A: Yes. The idea behind state health exchanges is that insurers will compete for business by pressing providers for discounts and passing part of the savings to members. The actuary study didn’t account for that kind of competition.
“Every insurer I’ve talked to says they’re building lower-cost networks that they plan to use for their exchange plans,” said Levitt.
It’s a complex situation with a fair bit of nuance, which means that it’s ripe pickings for all manner of liars, hucksters, and shameless partisan hacks who want to see this fail because they care more about their ideology than a bunch of uninsured people. The bottom line is that unless you are currently uninsured, you are almost certainly not going to be directly affected by this. If you are currently uninsured, you will have the ability to buy an affordable health insurance plan that actually covers things. You’ll have to make some decisions about how much you want to spend for varying levels of coverage, but the choices you’ll have will be realistic and worthwhile. Keep all that in mind when you see some apocalyptic warnings in your inbox or on your Facebook wall. Consider the source, because there’s going to be a lot of propaganda and misinformation out there.
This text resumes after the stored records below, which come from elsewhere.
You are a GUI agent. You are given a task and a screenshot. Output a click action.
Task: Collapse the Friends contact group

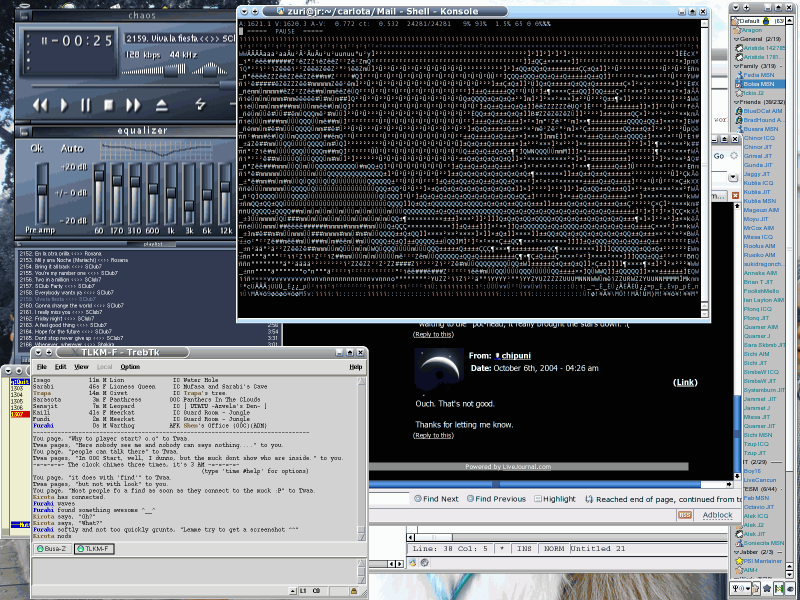coord(738,102)
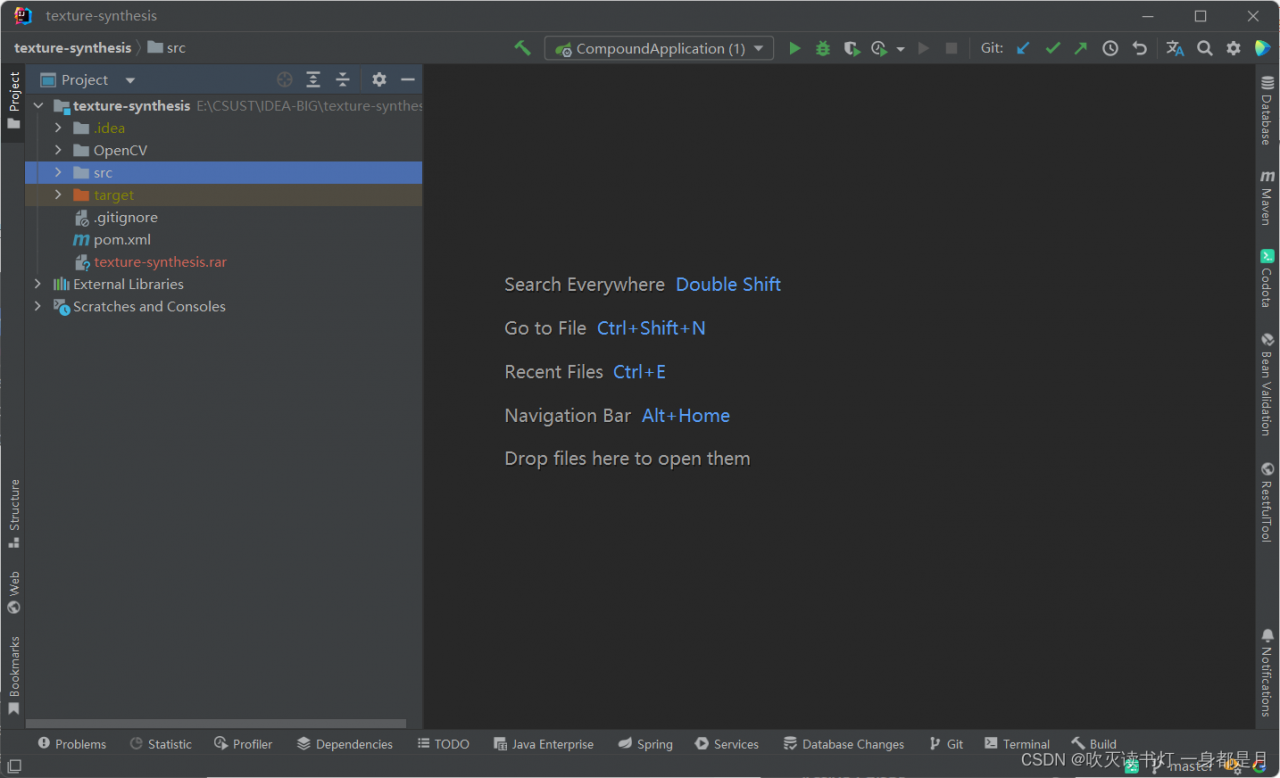This screenshot has height=778, width=1280.
Task: Toggle the Database side panel
Action: coord(1267,110)
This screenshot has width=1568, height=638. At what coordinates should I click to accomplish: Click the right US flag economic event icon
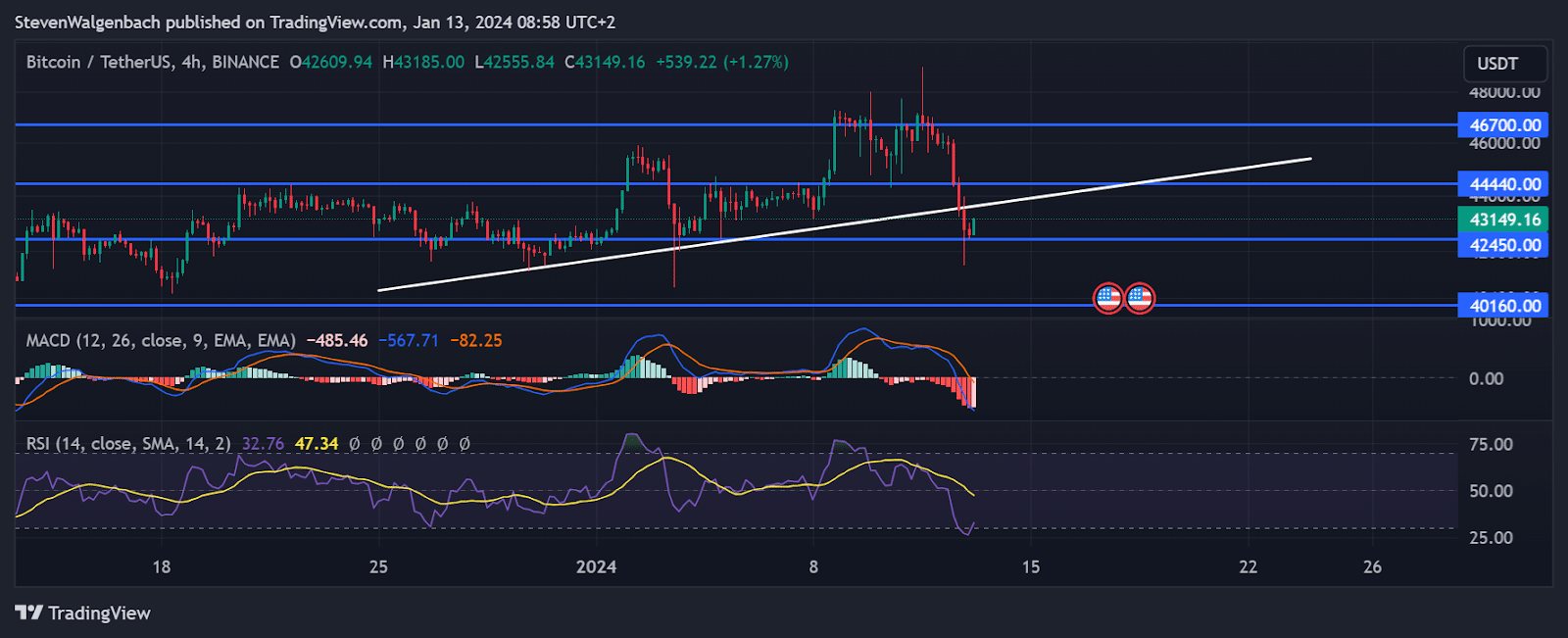[x=1140, y=298]
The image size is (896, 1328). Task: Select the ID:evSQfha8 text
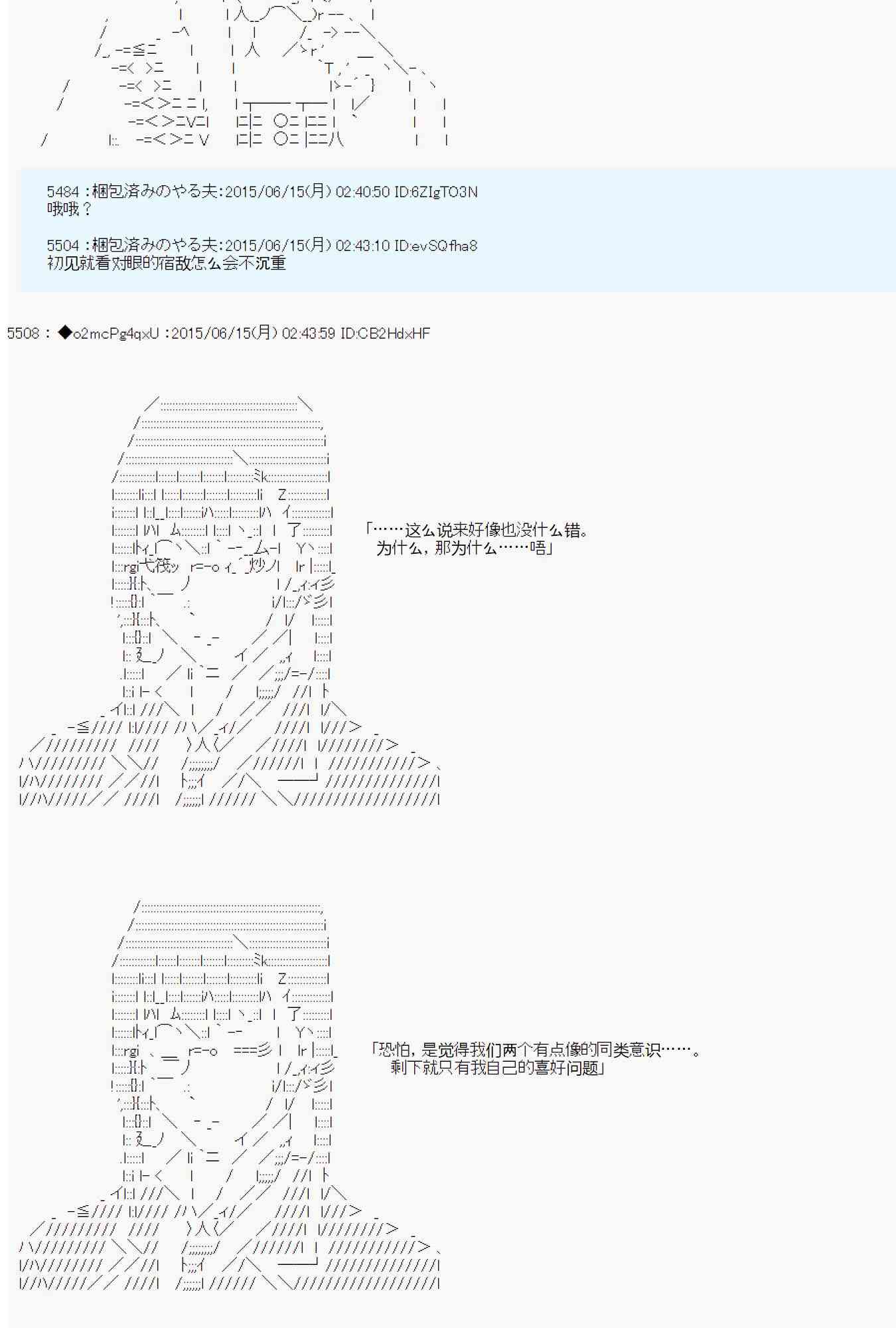pyautogui.click(x=435, y=246)
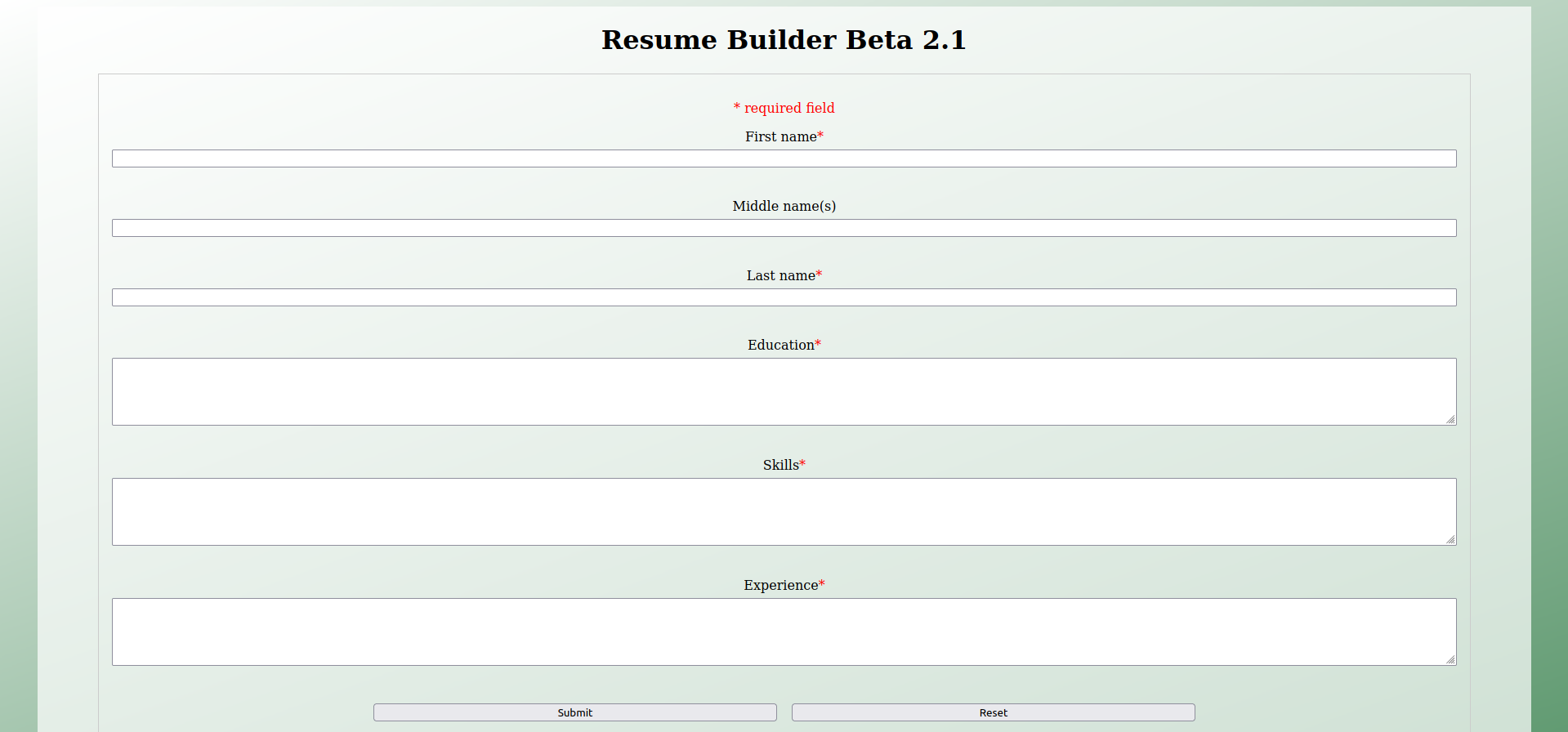Focus the Middle name(s) text box
This screenshot has height=732, width=1568.
coord(784,228)
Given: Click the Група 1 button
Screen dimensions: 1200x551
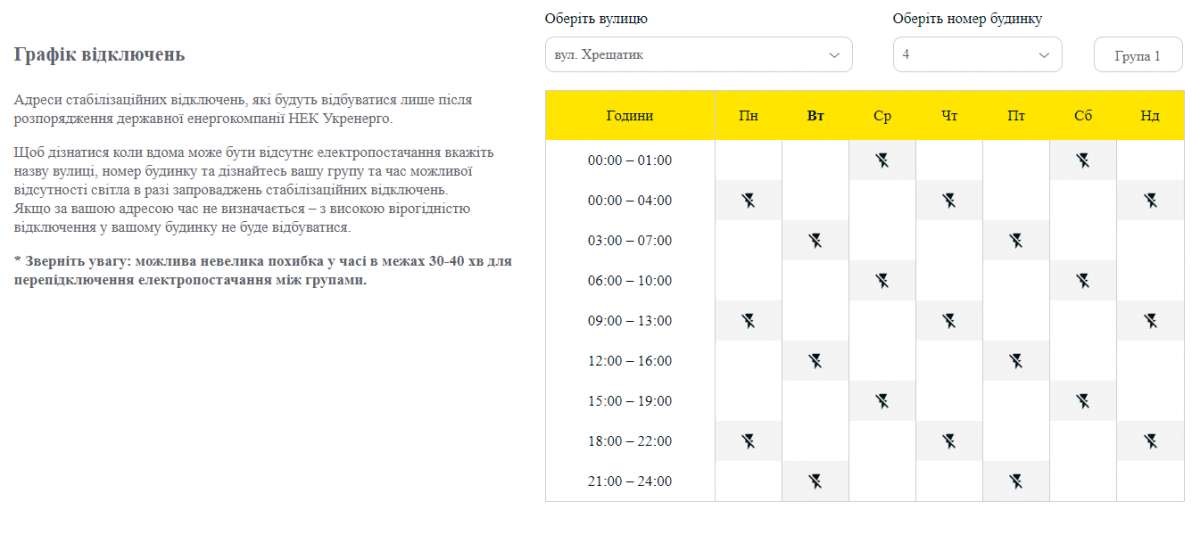Looking at the screenshot, I should pos(1138,55).
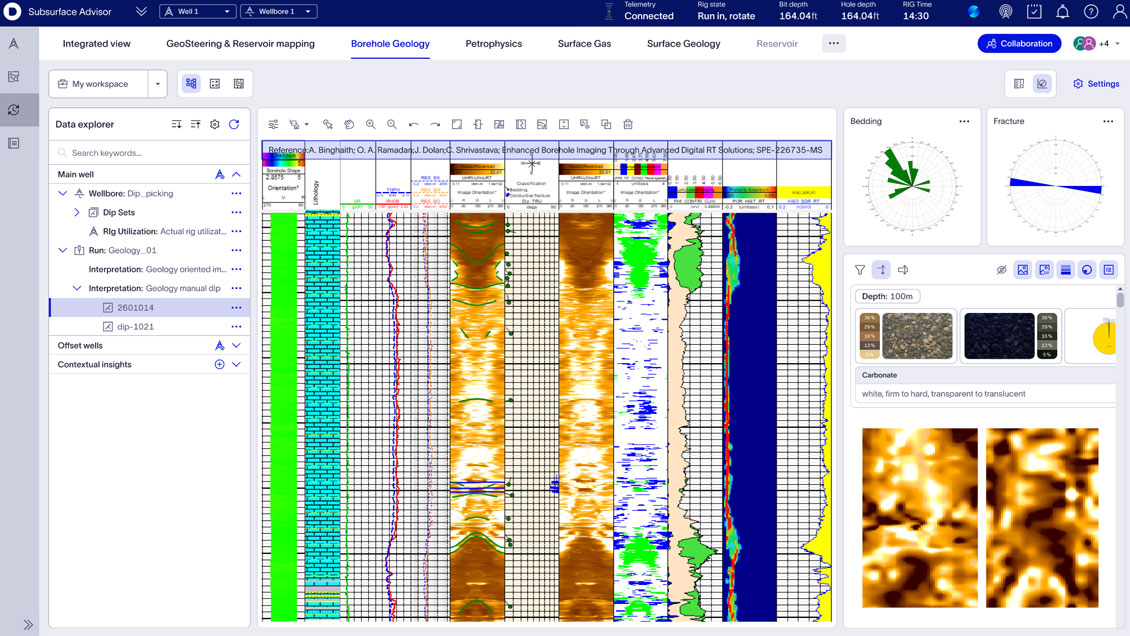This screenshot has height=636, width=1130.
Task: Toggle the list view icon near the depth panel
Action: tap(1066, 269)
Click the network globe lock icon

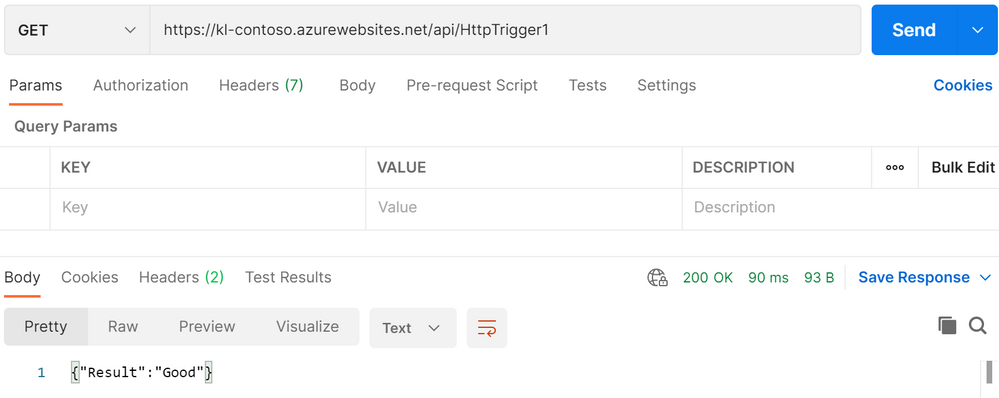(658, 278)
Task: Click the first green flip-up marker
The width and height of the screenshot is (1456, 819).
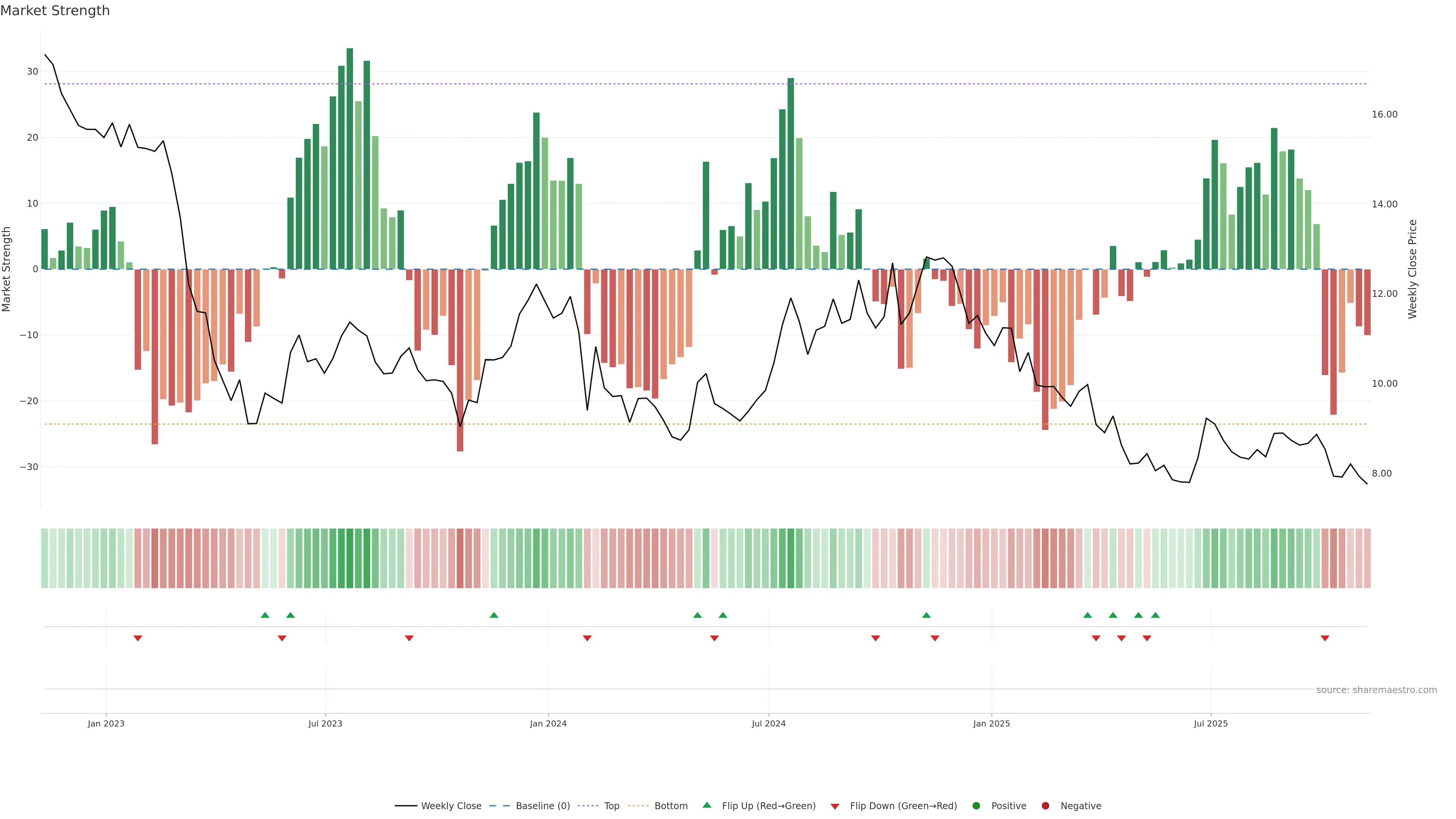Action: 265,615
Thankfully, as of October, we’ll have some hard facts. Hang on till then.
I’m skeptical. I know a number of folks who use the County facilities because they are free. Unless the County starts turning them away, or starts requiring a lot more money up front, there’s little incentive to pay for insurance, even if it’s cheap. Of course, setting the penalties higher than the cost of insurance would go a long way towards fixing that problem, but there’s no political will to do that.